Fazer a ponte entre as grandes fabricantes e os moradores se transformou até em oportunidade de negócio. Celso Athayde, fundador da ONG Central Única das Favelas, do Rio de Janeiro, se associou ao empresário mineiro Elias Tergilene, dono de seis shoppings­ populares, para levar centros de compras com marcas como Hering e Cacau Show para as favelas. O primeiro deve ser inaugurado até o fim do ano no Complexo do Alemão.


A dupla também criou uma distribuidora para levar à periferia produtos a que os donos de mercadinhos só têm acesso pelos atacadistas.

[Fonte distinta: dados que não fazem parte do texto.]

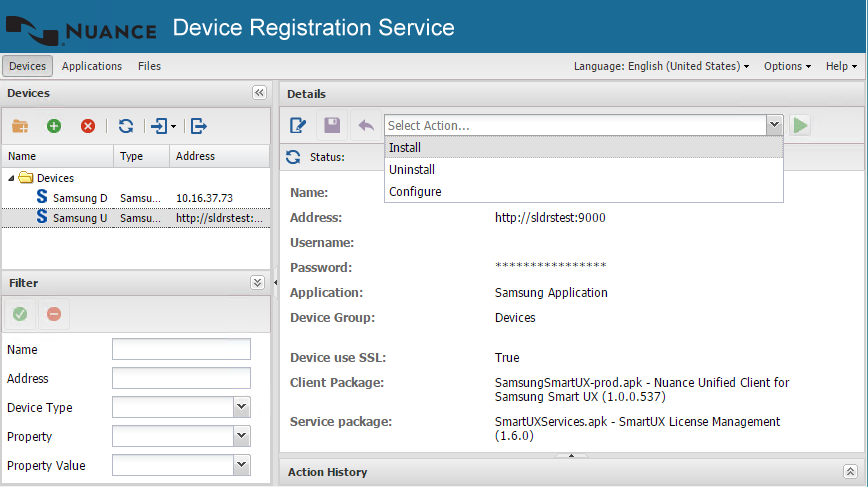Collapse the Filter panel
Viewport: 868px width, 487px height.
click(x=257, y=283)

A primeira cliente é a fabricante de produtos de consumo Proc­ter&Gamble.

Até o ano passado, para vender os produtos da marca nas favelas, os comerciantes tinham de ir aos atacadistas mais próximos. Esse improviso era péssimo para a P&G. Primeiro porque os comerciantes vendiam apenas o que lhes desse na telha.

Vendiam, por exemplo, a lâmina de barbear da Gillette, mas não a linha completa de produtos. Além disso, com um atravessador no caminho, tudo saía mais caro. “Demorou para reconhecermos que as favelas são um ótimo mercado.

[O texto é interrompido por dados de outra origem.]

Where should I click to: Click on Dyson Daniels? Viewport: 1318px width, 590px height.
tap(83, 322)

Mas não sabemos o que acontece lá dentro e quanto deixamos de vender. Estamos levantando o número de comerciantes e como podemos abastecê-los de forma eficiente”, diz Gabriela Onofre, diretora de assuntos corporativos da P&G.

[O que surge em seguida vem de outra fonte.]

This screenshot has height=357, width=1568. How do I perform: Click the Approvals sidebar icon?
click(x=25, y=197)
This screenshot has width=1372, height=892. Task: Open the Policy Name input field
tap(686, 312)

Apesar do afã dos moradores de favelas por produtos cada vez mais refinados, muitas empresas ainda têm receio de levar suas marcas sofisticadas para a periferia. “Os executivos acreditam que vão perder os clientes abastados se forem vistos como ‘marca de pobre,’ ” diz Renato Meirelles, do Data Favela.

A fabricante de cosméticos L’Oréal vende nos salões de beleza das favelas sua linha profissional voltada para a classe C, Matrix. As marcas premium, Redken e Kérastase, não chegam lá. Pelo menos por enquanto. Estima-se que existam 170 000 salões registrados no país e pelo menos o dobro de informais.

Foi para chegar a esses locais que a empresa contratou em abril de 2011 uma equipe de microdistribuidores para percorrer regiões pobres do Rio de Janeiro. Atualmente, eles abastecem 6 000 salões. Em agosto, uma equipe entrará na periferia de São Paulo — até o fim do ano serão mais 4 000 salões.

Por enquanto, esses endereços vão vender apenas a marca Matrix. Mas, se o volume de pedidos continuar a aumentar, a empresa não descarta levar o que tem de melhor para os salões da periferia. Se valer para a L’Oréal o que vale para a Casas Bahia na Vila Nova Cachoeirinha e para as outras empresas que estão descobrindo as favelas, não vai demorar muito.